Even better than hybrids are the zero-emission plug-in electric vehicles, which have given up on gasoline entirely like a successfully recovered alcoholic. By 2020, we will have 30 EVs, including 20 Chevrolet Bolts being purchased with grant assistance from Wisconsin State Office of Energy Innovation. We chose this model for its longer driving range (up to 240 miles on a single charge) and more affordable price. We are excited to bring in a variety of electric equipment in the future, including vans, trucks, and forklifts.
Certain pieces of equipment in our fleet need the engine to run to use equipment on the vehicle. Some examples are repair trucks with a bucket lift, ambulances with life-saving equipment running inside, and Police squads running computers to stay connected to up-to-date information.
Idling wastes fuel and emits more greenhouse gases, but anti-idling technology helps limit that.
Anti-idling technology reduces the time the main engine is running when the vehicle is not moving. It also keeps the operation running (e.g., heat, air conditioning, and/or electricity) in the vehicle or equipment without running the engine while the vehicle is parked.
All of our new ambulances will come with anti-idling technology already installed. We are also exploring retrofitting police cars as a pilot of this technology.
Sustainable New Fleet Facility
Madison is building a new 110,000 square foot Fleet Headquarters facility, with a planned move-in date of September 2020. This building will consolidate four public works facilities into one, and will feature solar panels, a solar heating wall, CNG truck repair bays, electric vehicle chargers for City vehicles as well as the public, and natural lighting to reduce power usage.
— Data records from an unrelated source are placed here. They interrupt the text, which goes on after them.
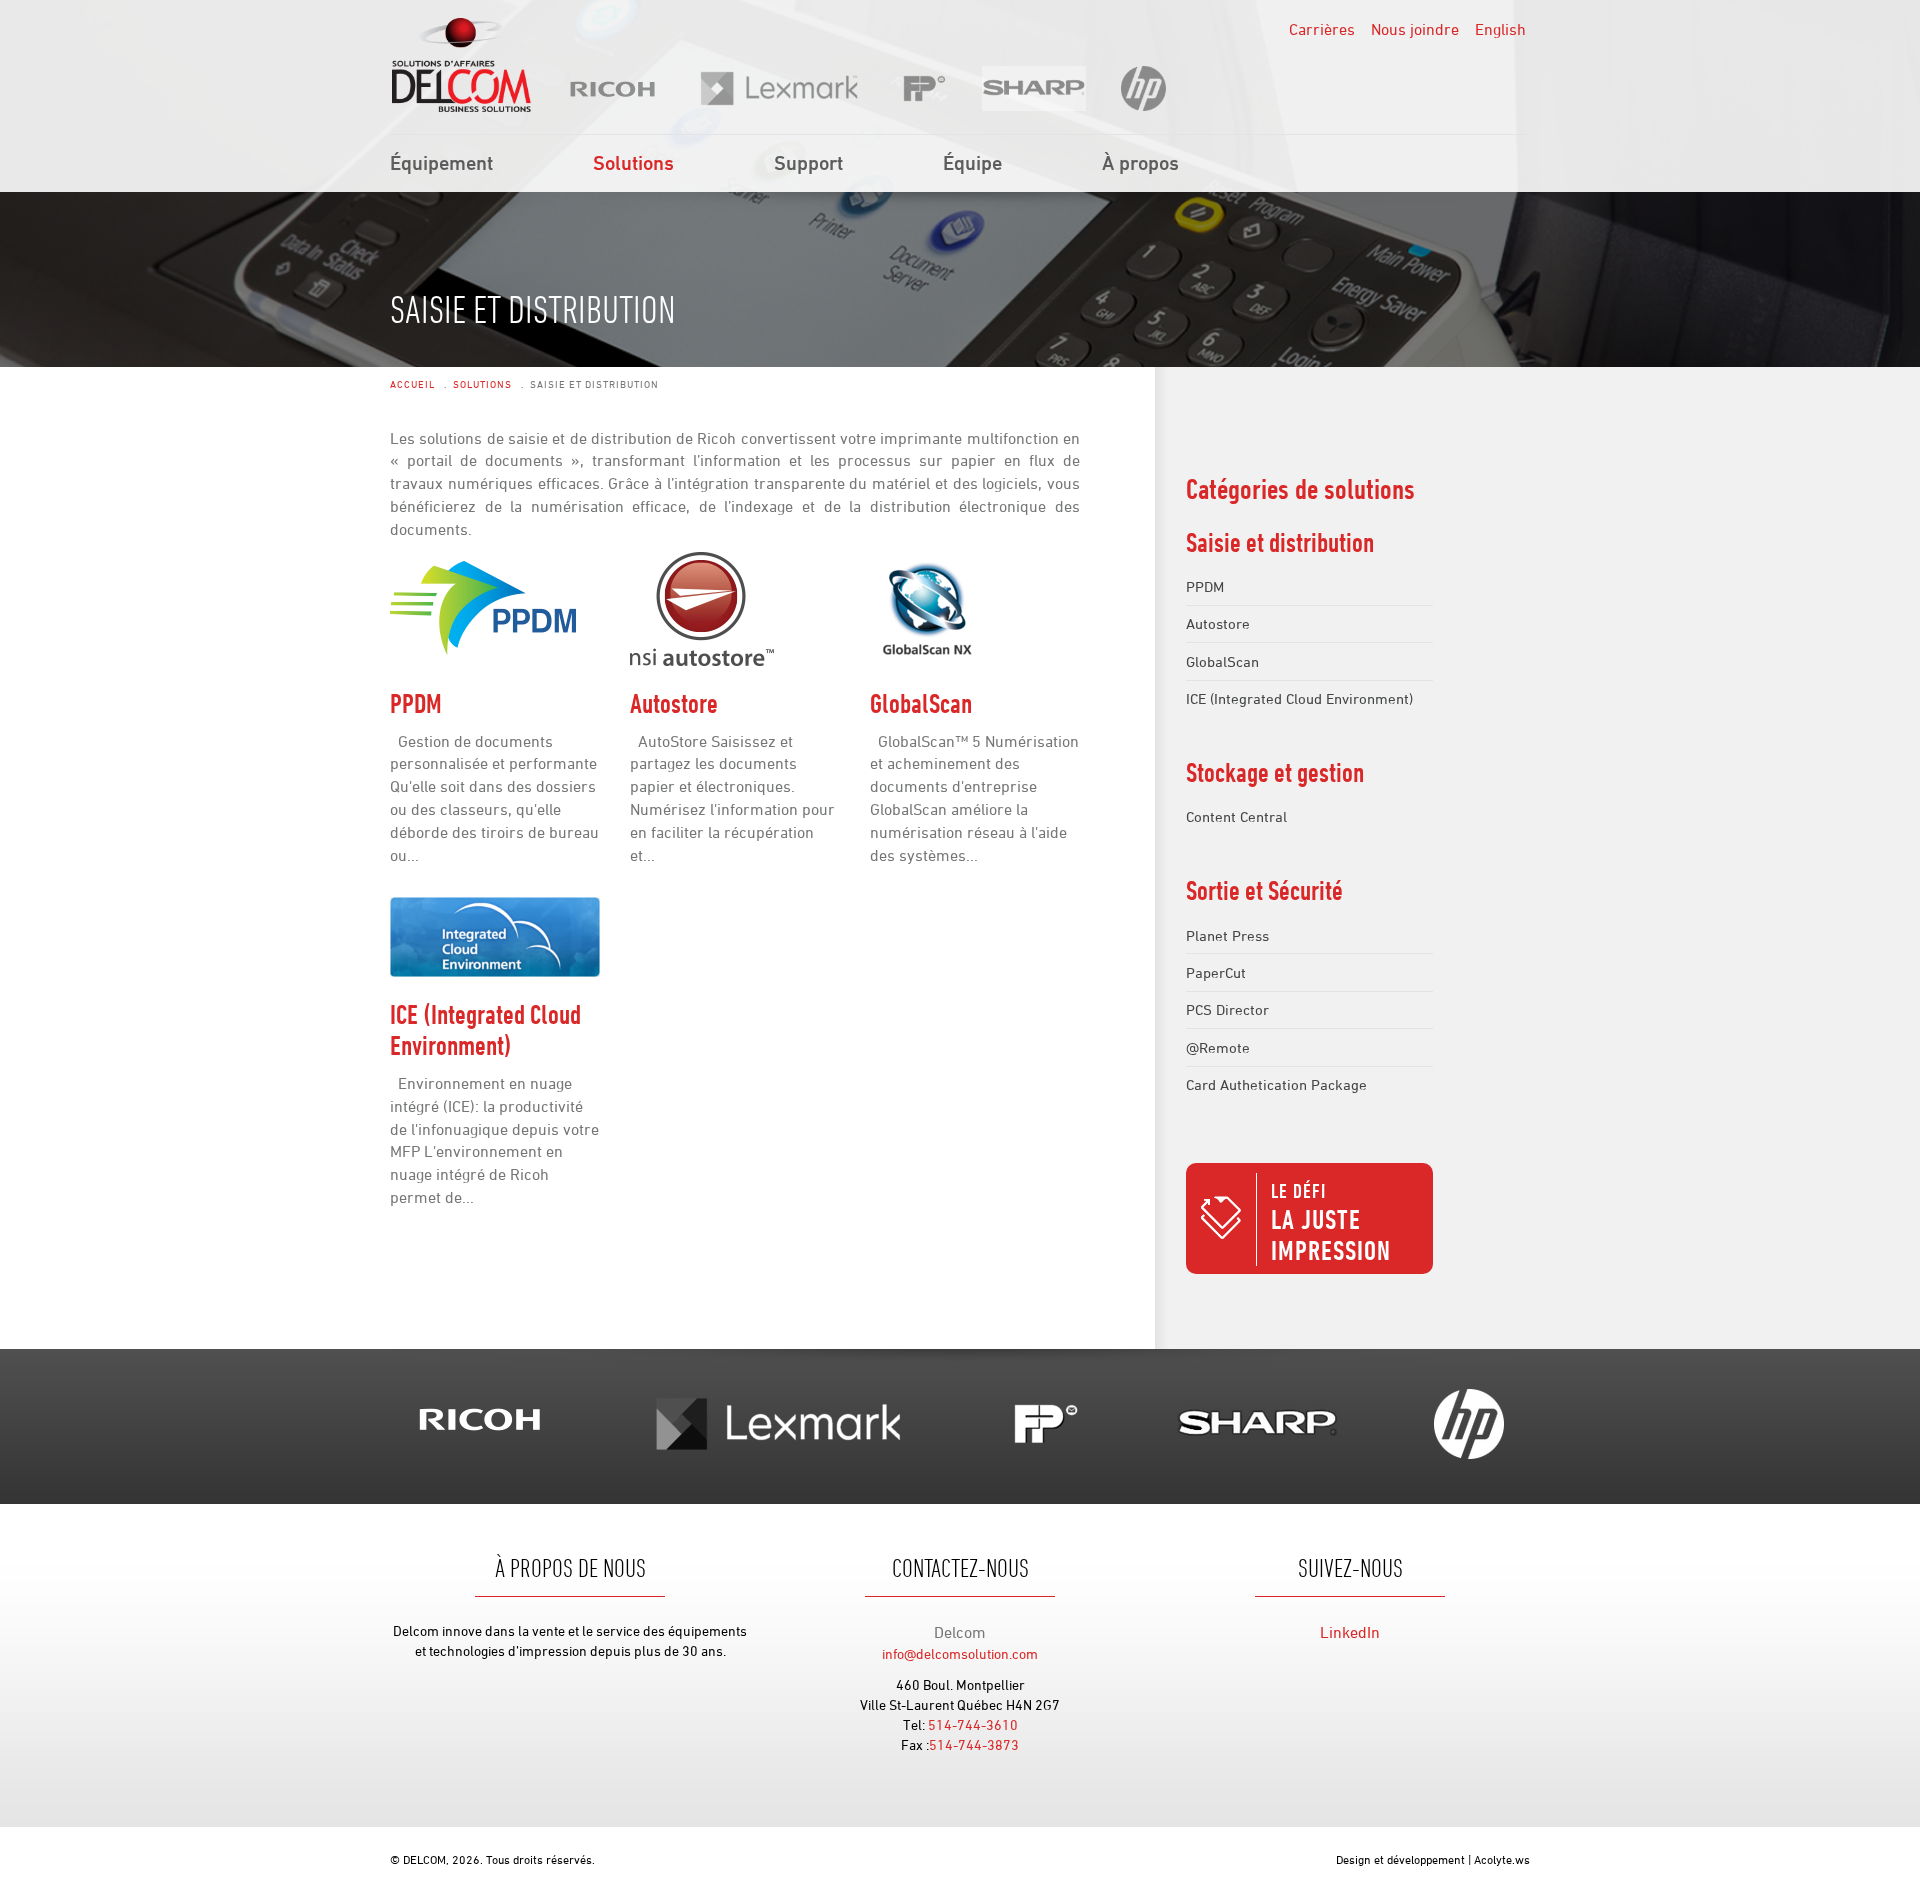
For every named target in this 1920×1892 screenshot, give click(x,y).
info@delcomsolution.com (960, 1653)
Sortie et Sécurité (1264, 890)
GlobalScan (921, 703)
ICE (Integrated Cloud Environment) (485, 1029)
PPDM (416, 703)
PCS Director (1227, 1009)
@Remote (1218, 1047)
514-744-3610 (973, 1724)
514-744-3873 (974, 1744)
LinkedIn (1350, 1632)
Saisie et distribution (1280, 542)
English (1500, 29)
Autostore (674, 703)
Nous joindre (1415, 29)
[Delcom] (461, 65)
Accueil (412, 384)
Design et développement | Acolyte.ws (1433, 1859)
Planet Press (1227, 935)
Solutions (633, 162)
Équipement (441, 162)
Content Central (1236, 816)
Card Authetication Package (1276, 1084)
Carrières (1322, 29)
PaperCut (1216, 972)
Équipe (972, 162)
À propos (1140, 162)
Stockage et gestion (1275, 772)
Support (808, 162)
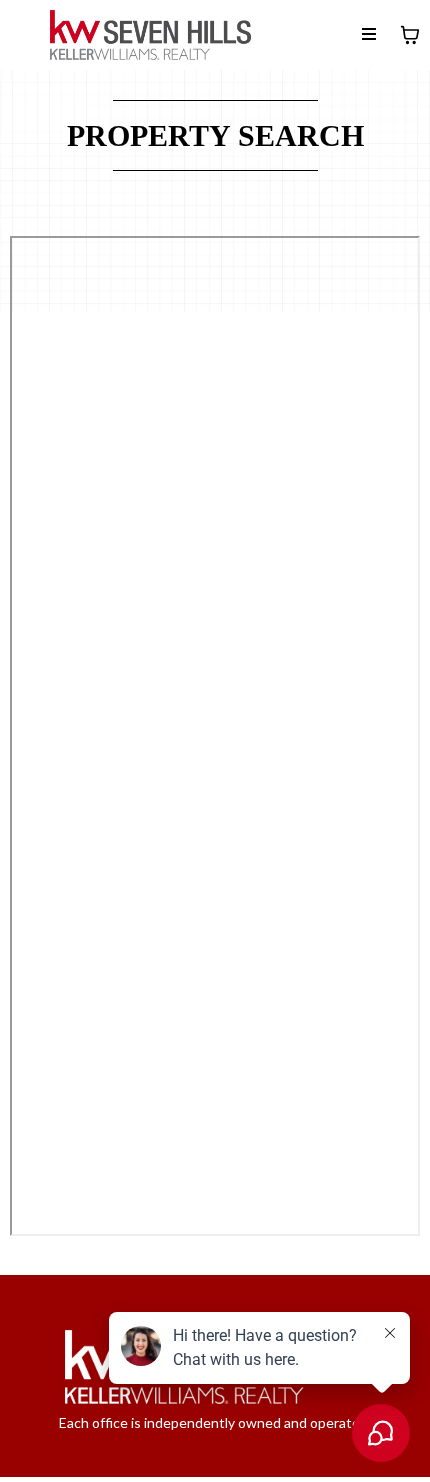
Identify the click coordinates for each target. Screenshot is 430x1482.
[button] (369, 35)
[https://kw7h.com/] (150, 35)
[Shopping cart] (410, 35)
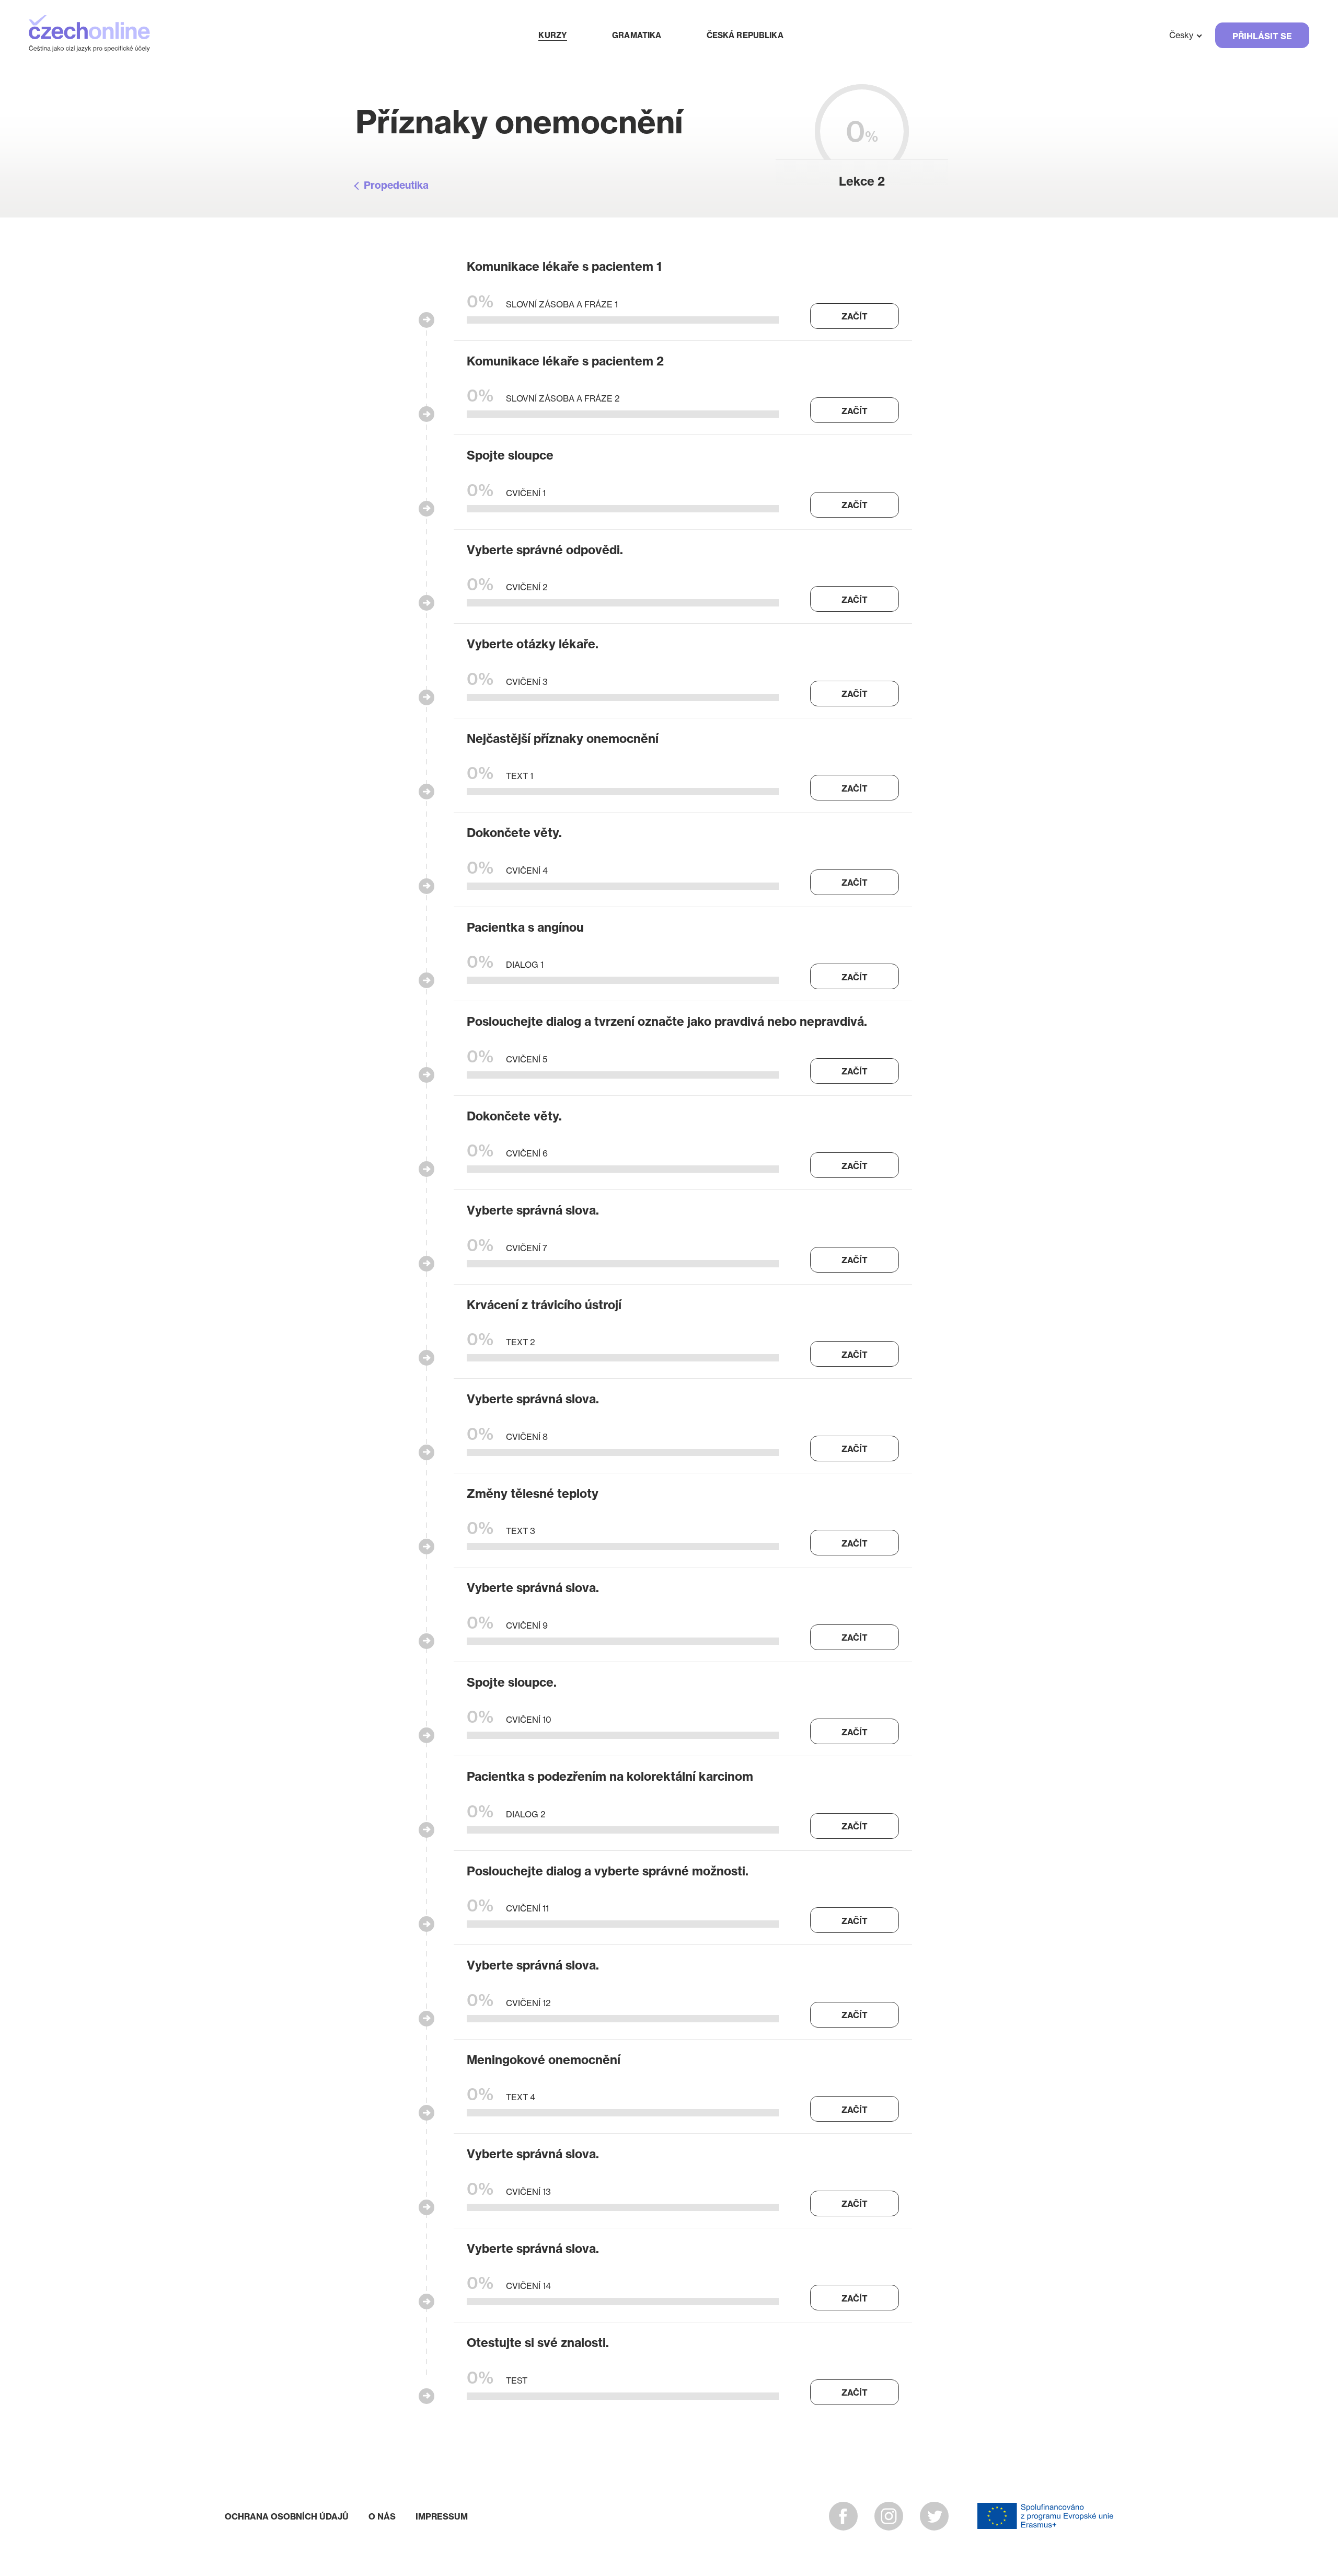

Thanks to coordination between City Engineering and Fleet, the goal is for at least LEED Silver certification.
The Future of Alternative Fuel Technology
Alternative fuel technologies are improving every day. We track improvements in the market and pilot alternative technology wherever we can. We are currently exploring:
- Compressed natural gas (CNG)
- Biodegradable lubricants
- Solar-powered electric vehicle charging stations.